▶ [Problem requirements]
The answer should consist solely of the lines from the first one below through the line containing "Given: Expand the", copied exactly.

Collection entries
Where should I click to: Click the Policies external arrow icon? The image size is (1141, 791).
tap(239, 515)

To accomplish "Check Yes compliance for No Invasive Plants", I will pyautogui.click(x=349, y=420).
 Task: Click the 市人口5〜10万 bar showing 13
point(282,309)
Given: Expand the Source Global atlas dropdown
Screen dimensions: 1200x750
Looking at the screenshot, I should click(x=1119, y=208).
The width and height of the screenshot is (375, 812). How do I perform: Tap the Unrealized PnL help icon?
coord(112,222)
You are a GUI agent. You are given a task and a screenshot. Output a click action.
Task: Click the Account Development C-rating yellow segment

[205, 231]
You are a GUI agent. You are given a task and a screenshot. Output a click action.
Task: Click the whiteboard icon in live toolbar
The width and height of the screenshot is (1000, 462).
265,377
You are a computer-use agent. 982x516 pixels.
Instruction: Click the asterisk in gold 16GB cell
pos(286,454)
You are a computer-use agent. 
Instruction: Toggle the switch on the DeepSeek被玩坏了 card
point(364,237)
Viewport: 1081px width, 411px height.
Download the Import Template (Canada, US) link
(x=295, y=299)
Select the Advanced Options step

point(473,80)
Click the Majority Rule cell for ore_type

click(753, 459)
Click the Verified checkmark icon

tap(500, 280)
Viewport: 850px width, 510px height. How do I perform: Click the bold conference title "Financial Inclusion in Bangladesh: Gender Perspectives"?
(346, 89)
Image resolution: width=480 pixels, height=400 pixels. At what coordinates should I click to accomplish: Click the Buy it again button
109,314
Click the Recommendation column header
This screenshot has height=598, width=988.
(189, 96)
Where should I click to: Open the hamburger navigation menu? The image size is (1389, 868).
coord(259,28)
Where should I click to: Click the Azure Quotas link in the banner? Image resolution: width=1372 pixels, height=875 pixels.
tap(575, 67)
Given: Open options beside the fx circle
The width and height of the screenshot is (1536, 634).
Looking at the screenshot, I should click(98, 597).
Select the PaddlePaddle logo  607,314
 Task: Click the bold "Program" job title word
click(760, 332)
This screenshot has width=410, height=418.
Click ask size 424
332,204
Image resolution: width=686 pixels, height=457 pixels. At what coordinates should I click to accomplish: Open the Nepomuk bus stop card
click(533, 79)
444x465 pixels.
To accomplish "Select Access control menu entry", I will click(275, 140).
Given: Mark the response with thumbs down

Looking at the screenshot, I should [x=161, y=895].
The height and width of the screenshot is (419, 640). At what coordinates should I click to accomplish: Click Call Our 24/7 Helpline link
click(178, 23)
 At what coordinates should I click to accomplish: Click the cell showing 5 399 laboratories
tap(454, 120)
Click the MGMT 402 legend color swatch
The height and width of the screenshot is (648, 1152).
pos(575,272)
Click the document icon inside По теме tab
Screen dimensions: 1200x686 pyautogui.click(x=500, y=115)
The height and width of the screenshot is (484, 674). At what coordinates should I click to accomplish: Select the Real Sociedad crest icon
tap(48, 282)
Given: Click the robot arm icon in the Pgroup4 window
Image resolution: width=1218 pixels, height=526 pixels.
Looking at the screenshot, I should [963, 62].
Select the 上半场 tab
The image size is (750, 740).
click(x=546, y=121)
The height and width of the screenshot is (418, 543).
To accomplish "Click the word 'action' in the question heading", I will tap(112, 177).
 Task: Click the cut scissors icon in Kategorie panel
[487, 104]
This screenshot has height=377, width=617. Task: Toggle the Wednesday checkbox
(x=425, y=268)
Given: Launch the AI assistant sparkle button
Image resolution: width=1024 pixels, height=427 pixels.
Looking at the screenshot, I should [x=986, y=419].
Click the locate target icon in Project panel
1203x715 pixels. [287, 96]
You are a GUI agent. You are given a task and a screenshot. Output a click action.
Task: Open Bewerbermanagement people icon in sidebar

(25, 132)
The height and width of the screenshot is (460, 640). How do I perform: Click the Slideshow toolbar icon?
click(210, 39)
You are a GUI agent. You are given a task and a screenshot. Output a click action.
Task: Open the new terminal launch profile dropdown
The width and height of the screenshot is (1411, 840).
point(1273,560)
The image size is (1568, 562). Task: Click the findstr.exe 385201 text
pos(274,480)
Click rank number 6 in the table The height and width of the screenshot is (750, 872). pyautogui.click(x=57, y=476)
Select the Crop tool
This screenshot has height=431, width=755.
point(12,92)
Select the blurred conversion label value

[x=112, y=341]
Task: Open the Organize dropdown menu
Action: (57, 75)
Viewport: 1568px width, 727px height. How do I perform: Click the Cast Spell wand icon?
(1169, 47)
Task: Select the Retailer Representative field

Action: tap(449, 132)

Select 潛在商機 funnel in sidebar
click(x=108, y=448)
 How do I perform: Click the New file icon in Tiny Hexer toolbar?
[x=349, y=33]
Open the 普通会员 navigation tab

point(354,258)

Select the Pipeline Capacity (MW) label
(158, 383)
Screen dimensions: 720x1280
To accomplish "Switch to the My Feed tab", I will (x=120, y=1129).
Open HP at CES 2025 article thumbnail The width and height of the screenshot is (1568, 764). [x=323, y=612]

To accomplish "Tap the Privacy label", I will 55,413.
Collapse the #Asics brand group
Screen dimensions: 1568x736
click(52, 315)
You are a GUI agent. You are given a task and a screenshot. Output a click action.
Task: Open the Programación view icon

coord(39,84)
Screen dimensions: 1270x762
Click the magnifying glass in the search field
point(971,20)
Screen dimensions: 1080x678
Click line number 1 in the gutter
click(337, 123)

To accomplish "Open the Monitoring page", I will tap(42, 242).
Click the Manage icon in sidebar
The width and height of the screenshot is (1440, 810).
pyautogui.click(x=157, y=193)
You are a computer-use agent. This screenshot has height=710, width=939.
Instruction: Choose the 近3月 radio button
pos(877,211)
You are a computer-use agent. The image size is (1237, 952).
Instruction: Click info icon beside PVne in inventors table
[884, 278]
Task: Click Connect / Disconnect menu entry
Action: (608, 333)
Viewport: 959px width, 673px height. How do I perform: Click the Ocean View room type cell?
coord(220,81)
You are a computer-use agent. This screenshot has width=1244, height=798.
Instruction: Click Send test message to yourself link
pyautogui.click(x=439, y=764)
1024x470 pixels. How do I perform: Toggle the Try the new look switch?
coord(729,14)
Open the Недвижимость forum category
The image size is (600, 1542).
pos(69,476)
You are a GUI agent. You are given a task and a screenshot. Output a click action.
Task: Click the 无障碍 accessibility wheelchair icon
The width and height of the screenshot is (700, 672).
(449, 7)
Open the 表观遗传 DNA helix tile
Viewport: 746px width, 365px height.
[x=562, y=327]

▶ [Written response]
Where should I click to: Click the Policies external arrow icon? The image size is (1141, 791).
tap(239, 515)

To accomplish "Check Yes compliance for No Invasive Plants", I will pyautogui.click(x=349, y=420).
 Task: Click the 市人口5〜10万 bar showing 13
point(282,309)
Given: Expand the Source Global atlas dropdown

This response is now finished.